Tuesday, August 28, 2007

Comings and Goings on the Island

It's been a busy couple of days. Yesterday we took the kids for their medical checkup, required before they can be released from the country. The stroller brigade was ready:



For Elaina, the only traumatic part was waking up from the nice nap she took on the walk over. The medical exam was uneventful, except when she bit down on the tongue depressor and was strongly disinclined to release it.




Yesterday evening I took Elaina out on an second attempt at the apocalyptic boat ride. This one was far less eventful, though Elaina did not cooperate with my efforts to take pictures and my photographs are blurry as a result. The breeze on the top of the boat was refreshing until a sudden rain hit, and the lights along the shore held Elaina's interest and mine. Later, she fell asleep in my arms. I carried her from the boat back to the room that way, and when I put her down, was forcibly reminded of what I had forgotten for a few years -- when you carry a sleeping baby in your arms for half an hour, afterwards you need Advil if you want to fully extend your arms again.

Today, we did the traditional group picture with the babies on the red couch in the lounge of the Swan. Making nine babies sit still for a picture is about as hard as you are guessing. There was much drama. Elaina stole someone's rattle. I'm not sure what you call a group of babies; judging from pacification methods here, I propose "A Cheerio of babies."

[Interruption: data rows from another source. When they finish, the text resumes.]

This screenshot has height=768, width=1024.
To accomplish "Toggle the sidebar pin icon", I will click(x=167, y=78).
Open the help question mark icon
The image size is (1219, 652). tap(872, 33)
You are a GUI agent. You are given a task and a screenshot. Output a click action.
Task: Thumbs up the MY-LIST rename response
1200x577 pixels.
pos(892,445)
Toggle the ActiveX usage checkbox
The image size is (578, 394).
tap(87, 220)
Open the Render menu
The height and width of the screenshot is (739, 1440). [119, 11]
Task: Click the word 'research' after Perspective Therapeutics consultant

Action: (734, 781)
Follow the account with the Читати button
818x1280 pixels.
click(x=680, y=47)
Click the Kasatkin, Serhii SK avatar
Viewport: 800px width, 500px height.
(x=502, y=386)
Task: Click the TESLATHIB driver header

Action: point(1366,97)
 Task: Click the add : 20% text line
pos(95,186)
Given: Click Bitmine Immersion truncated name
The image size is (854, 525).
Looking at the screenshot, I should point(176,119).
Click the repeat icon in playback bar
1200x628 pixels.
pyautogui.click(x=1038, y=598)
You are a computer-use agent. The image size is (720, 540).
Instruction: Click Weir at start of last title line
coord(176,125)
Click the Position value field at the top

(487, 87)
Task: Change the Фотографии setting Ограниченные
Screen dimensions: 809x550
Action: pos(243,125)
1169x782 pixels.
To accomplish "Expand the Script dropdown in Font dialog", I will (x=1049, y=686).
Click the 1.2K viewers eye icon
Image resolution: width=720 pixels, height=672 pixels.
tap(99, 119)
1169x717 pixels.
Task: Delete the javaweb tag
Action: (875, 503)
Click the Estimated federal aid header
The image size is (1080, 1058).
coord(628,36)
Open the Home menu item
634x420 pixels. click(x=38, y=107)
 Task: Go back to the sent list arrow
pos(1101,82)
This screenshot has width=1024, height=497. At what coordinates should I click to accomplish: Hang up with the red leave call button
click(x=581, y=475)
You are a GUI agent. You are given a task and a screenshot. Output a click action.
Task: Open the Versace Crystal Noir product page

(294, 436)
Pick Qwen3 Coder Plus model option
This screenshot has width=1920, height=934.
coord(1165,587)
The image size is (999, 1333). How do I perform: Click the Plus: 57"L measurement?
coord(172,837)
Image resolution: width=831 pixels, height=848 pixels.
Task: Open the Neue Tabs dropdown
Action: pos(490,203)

Afterwards one of the other dads and I enjoyed a few drinks in the bar overlooking the river while our wives took the babies to a local clothing store to be measured for custom traditional dresses. They returned with the babies in diapers; they had left the dresses they were wearing there to assist in measurement. Apparently this was scandalous, carrying babies wearing only diapers back to and through the hotel. One would think that a place where so many toddlers wear pants designed to allow them to relieve themselves in the streets would be above being shocked by such things. I'm reminded of the dining room where breakfast is served; the servers primly drape a small cloth matching the tablecloths over the diaper bag. You wouldn't want to detract from the decor of a room where thirty babies are dropping about a metric ton of half-chewed breakfast items on the floor.

After pictures and a few drinks, we had a wonderful group dinner at the hotel's barbecue restaurant by the river. It was my type of place: you pile your plate with a variety of raw meats (steak, short ribs, and squid, in my case), hand it to the chefs, and they grill it for you in tasty sauces and bring it to your table. And they had fries. And pizza. If it weren't for the commute, I'd be back every weekend. The kids enjoyed theirselves in the evening air, which gradually cooled (or maybe that was the bottle of Reisling talking). Elaina's hair did not survive dinner intact, as usual.